━━━ Page extract ━━━
The results further show that unlike developing countries and LDCs, the developed countries significantly benefit from both exporting and importing, although the statistical significance of the former is relatively stronger than the latter. This is possibly due to their enhanced capacity and ability to process and add higher value to imports.

The variations across levels of development are also manifested by the variations in the impact of the other variables on economic growth across the three categories of countries. Human capital gains as measured by higher life expectancy have a high and statistically significant impact on economic growth in general. However, a disaggregated analysis shows that whereas improvements in life expectancy have a high and significant positive impact on the per capita GDP growth of both LDCs and developing countries, for the developed countries, the coefficient is negative and insignificant, which is intuitive given the economic burden of an ageing population in the latter. If anything, the results suggest that developed countries stand to gain from positive population growth. In contrast, higher population growth in developing countries has a negative impact on economic growth. Population growth has an insignificant impact in the case of the LDCs. On the other hand, the effect of inflation is negative and significant across all the sub-categories, which signifies the importance of a stable macroeconomic environment for economic growth. Based on the results, what has significantly contributed to the GDP per capita growth for the LDCs are improvements in human capital and macroeconomic stability. The negative coefficient for initial per capita GDP is consistent with the convergence hypothesis in the literature, although it is not statistically significant in the case of LDCs except in the regression in which import ratio is used as indicator of trade openness.
━━━
Aim: List the categories of countries that the passage on trade and economic growth compares.
━━━ Recorded data ━━━
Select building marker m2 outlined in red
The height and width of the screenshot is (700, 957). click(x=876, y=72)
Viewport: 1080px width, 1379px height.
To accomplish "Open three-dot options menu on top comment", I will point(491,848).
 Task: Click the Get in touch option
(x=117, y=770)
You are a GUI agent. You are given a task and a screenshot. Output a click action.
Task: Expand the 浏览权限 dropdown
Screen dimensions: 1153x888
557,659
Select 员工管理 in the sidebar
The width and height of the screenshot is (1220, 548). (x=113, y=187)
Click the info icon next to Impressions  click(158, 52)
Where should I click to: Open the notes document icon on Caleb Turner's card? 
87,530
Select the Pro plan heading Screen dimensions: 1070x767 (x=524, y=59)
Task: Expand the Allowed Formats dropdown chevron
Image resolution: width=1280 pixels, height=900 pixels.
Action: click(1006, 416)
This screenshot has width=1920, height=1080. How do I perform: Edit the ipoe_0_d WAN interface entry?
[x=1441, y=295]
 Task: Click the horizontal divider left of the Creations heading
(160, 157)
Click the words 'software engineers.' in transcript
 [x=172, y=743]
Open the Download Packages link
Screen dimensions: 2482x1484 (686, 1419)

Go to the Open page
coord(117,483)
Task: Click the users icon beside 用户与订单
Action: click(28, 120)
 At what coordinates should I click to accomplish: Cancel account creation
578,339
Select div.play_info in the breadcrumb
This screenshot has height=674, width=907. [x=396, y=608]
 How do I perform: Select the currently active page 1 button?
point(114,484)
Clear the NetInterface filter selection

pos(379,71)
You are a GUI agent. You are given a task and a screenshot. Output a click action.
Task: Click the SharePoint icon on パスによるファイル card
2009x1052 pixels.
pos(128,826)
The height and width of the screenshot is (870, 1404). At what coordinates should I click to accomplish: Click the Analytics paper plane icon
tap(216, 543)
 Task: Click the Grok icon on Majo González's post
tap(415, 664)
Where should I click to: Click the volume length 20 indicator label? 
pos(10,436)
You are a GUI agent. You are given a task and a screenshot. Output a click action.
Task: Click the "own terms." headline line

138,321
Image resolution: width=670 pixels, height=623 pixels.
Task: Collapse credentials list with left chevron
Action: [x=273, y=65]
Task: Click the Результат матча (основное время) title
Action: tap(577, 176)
━━━
Finished task: Developed countries, developing countries, and LDCs.